El cine se abrió en la zona Paraíso, delante del centro gastronómico El Carmen, aunque todos conocen el lugar como Villa Adela, comenzó a bajar la presencia de la gente, pero también influyó en su crecimiento de que las personas que cobraban estafaron con las entradas. Me di cuenta de esta situación porque una sobrina que llegó de Canadá me ayudó una vez en el cobro de las entradas y me reportó el doble de lo que me daban los empleados y entonces detectamos que había estafa. En sus inicios, la sala del cine se llenaba de gente. La primera película que se emitió y tuvo gran éxito fue Duro de matar  con el actor Bruce Willys, la gente pidió que siga y lo concedimos, eso sucedió en 1990.

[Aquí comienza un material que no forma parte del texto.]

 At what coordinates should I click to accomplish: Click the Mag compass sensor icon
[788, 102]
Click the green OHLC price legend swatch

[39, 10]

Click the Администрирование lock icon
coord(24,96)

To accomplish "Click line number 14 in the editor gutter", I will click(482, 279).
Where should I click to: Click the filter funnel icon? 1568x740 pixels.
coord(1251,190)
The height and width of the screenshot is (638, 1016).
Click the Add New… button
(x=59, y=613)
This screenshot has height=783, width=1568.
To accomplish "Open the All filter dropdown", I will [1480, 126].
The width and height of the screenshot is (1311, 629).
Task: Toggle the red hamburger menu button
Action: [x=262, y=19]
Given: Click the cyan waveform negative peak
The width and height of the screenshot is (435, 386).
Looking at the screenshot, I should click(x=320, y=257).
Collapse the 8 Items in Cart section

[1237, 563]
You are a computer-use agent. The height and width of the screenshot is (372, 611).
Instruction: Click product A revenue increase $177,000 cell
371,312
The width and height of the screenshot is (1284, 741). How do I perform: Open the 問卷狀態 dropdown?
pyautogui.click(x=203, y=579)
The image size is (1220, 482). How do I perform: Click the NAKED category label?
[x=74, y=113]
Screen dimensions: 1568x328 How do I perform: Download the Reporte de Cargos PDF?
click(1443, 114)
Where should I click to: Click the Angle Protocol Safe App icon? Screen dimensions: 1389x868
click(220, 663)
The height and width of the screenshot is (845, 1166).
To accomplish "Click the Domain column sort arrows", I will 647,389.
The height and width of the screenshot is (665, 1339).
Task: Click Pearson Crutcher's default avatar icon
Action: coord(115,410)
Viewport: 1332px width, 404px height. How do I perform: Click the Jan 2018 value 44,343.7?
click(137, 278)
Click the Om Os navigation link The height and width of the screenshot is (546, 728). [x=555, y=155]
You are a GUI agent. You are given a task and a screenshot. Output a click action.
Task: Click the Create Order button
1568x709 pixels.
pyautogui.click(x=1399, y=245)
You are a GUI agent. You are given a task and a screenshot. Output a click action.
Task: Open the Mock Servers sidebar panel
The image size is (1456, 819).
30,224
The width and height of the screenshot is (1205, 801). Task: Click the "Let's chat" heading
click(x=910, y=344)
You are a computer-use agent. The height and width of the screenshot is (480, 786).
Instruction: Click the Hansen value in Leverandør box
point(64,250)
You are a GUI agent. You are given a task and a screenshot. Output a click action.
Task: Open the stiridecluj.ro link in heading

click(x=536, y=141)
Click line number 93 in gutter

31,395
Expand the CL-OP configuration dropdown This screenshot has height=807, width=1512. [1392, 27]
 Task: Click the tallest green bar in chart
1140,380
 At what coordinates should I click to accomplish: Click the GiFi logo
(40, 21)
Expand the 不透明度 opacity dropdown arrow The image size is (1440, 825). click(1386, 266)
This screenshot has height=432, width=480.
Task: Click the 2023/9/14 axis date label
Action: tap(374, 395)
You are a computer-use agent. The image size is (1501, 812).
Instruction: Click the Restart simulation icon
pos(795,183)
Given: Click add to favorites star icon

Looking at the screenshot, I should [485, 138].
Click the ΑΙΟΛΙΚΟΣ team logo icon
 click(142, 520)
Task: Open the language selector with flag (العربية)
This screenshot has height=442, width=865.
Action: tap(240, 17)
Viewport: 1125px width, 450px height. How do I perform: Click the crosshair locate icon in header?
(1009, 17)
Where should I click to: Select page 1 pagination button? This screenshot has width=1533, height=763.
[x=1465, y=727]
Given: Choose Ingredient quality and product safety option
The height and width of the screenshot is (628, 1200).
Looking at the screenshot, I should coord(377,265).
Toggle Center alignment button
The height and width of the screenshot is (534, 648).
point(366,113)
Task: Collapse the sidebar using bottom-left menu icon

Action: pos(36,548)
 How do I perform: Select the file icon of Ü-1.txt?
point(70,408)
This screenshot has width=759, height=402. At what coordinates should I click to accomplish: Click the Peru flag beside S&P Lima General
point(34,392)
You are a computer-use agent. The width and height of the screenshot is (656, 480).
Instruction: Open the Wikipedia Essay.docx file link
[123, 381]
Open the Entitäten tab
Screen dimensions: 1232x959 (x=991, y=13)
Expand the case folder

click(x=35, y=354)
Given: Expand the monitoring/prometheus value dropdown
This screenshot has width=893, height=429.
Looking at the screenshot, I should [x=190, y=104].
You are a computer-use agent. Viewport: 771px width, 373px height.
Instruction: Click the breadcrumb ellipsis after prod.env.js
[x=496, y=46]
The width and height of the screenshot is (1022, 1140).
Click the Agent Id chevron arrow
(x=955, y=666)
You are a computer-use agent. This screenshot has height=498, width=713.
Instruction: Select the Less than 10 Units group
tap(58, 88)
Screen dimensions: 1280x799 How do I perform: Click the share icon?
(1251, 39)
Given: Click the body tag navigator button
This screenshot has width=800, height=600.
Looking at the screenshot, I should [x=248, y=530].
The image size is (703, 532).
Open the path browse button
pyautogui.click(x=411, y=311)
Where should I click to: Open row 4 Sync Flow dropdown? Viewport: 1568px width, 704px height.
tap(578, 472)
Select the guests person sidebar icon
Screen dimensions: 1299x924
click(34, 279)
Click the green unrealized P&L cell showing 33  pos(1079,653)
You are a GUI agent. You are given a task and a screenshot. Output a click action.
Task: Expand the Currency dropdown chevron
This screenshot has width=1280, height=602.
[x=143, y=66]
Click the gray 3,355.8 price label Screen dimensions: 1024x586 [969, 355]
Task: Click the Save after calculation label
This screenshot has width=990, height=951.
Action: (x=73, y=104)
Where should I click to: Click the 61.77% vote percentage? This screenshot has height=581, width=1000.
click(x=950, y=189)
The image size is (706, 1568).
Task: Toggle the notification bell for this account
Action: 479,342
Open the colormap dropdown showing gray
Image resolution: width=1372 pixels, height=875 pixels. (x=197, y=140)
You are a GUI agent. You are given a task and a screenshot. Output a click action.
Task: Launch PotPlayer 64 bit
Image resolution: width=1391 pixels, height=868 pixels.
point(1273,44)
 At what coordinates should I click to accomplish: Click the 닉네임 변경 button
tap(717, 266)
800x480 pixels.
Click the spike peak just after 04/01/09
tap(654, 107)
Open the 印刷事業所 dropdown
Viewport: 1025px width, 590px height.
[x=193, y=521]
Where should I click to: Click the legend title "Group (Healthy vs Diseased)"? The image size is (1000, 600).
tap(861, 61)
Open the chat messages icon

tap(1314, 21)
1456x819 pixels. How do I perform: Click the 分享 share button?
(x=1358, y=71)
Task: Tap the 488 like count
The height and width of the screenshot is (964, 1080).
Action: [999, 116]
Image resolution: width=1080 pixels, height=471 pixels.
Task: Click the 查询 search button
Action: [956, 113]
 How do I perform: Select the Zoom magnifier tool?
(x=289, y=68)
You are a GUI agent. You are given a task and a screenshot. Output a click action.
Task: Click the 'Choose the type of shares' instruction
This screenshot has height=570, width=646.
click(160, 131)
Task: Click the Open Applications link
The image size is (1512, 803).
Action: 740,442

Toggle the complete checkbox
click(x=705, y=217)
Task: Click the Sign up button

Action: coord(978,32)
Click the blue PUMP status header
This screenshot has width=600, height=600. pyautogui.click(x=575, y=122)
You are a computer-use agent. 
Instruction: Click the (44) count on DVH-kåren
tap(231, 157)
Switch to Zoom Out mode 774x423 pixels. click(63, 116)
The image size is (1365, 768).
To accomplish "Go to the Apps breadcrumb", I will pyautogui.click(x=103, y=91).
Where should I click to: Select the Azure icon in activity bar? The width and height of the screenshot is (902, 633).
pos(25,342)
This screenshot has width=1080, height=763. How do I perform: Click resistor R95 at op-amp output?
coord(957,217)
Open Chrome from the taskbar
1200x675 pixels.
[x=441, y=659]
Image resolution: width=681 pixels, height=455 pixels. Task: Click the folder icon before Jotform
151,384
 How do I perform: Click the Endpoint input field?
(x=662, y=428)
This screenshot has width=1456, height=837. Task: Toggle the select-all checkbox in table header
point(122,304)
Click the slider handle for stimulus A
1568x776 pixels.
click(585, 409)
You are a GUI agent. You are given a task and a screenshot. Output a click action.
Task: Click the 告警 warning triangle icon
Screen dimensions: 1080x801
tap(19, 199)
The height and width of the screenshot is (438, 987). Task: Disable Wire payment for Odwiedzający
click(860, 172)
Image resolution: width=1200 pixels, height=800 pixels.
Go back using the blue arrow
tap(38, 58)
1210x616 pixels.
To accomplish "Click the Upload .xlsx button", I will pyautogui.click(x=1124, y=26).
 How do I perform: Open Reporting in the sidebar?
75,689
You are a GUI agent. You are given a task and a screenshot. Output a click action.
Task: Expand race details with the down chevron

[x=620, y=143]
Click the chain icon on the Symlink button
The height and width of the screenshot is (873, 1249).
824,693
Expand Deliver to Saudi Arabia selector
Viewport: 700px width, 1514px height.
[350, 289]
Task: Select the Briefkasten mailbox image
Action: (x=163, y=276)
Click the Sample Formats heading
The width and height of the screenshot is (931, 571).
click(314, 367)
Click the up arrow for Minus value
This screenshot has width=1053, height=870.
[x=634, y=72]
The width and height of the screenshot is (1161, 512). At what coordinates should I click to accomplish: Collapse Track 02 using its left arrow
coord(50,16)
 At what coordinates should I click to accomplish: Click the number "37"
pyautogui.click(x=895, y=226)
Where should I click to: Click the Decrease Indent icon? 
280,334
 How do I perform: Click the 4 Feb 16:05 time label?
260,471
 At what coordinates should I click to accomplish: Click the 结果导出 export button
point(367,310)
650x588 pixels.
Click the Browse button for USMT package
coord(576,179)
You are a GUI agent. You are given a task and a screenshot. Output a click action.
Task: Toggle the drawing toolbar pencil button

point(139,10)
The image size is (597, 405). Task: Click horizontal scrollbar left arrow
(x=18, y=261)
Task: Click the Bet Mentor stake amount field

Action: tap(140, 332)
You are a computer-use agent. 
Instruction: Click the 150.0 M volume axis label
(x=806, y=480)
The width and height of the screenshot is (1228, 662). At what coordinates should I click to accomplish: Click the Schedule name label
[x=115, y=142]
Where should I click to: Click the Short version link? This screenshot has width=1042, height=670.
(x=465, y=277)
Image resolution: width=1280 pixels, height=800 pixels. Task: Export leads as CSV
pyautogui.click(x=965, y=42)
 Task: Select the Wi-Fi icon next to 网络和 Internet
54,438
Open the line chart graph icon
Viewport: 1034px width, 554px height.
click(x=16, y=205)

Las máquinas que compré en esa oportunidad eran del cine París, incluso las butacas que aún las conservo, tiene una capacidad para 700 personas. La erogación de gastos desde el hecho de traer los tambores y los rollos de películas, hasta el pagar al personal, los servicios básicos, y otros temas de mantenimiento, no justifican porque los ingresos comenzaron a ser mínimos con el ausentismo.